NJ Must Innovate to Solve Access-to-Justice Problem
Innovation is not simply a matter of technology. Shutting down competitive models that do not comport with appropriate rules is appropriate, but does not solve the more fundamental problem that spawned these alternative models in the first place.
July 31, 2017 at 11:34 AM
5 minute read
On June 21, three New Jersey Supreme Court committees—the Advisory Committee on Professional Ethics, the Committee on Attorney Advertising, and the Committee on the Unauthorized Practice of Law, issued a joint opinion, pursuant to request from the New Jersey State Bar Association, that New Jersey lawyers may not participate in the Avvo, LegalZoom or Rocket Lawyer plans.
The committees found that these “online, nonlawyer, corporately owned services that offer legal services to the public” did not, in varying circumstances, meet the rules of professional responsibility in New Jersey. In particular, they found that the Avvo business model violated Rule of Professional Conduct 5.4(1) that prohibited a lawyer sharing fees with a nonlawyer.

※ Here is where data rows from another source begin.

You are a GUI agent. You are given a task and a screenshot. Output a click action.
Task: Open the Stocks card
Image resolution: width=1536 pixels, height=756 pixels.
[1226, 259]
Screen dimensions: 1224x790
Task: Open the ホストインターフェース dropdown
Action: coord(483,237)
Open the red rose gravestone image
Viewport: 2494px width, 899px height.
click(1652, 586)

They further noted that Avvo's “marketing fee” paid by lawyers to Avvo was an impermissible referral fee, and LegalZoom and Rocket Lawyer had not registered as required by the rule governing legal service plans.
The committees' conclusion is in accord with the New Jersey rules of professional conduct, but the problem of access to justice persists. Traditional models for delivery of legal services are not meeting the needs of the public, both consumer and business. While some two-thirds of American lawyers are either solo practitioners or in small firms, and therefore assumed not to charge the rates of “Big Law,” there is still an identifiable “justice gap,” where whatever the supply of lawyers, they are not meeting demand. That gap extends to small businesses and individuals who might otherwise be thought to have the means to engage attorneys, but do not. In 2016, the ABA's Commission on the Future of Legal Services issued its own report, and estimated 80 percent of the “poor and those of moderate means,” lack “meaningful access to our justice system,” and recommended innovate approaches to address the issue. It further noted that “[t]he traditional law practice business model constrains innovations that would provide greater access to, and enhance the delivery of, legal services,” and that “[t]he legal profession's resistance to change hinders additional innovations.”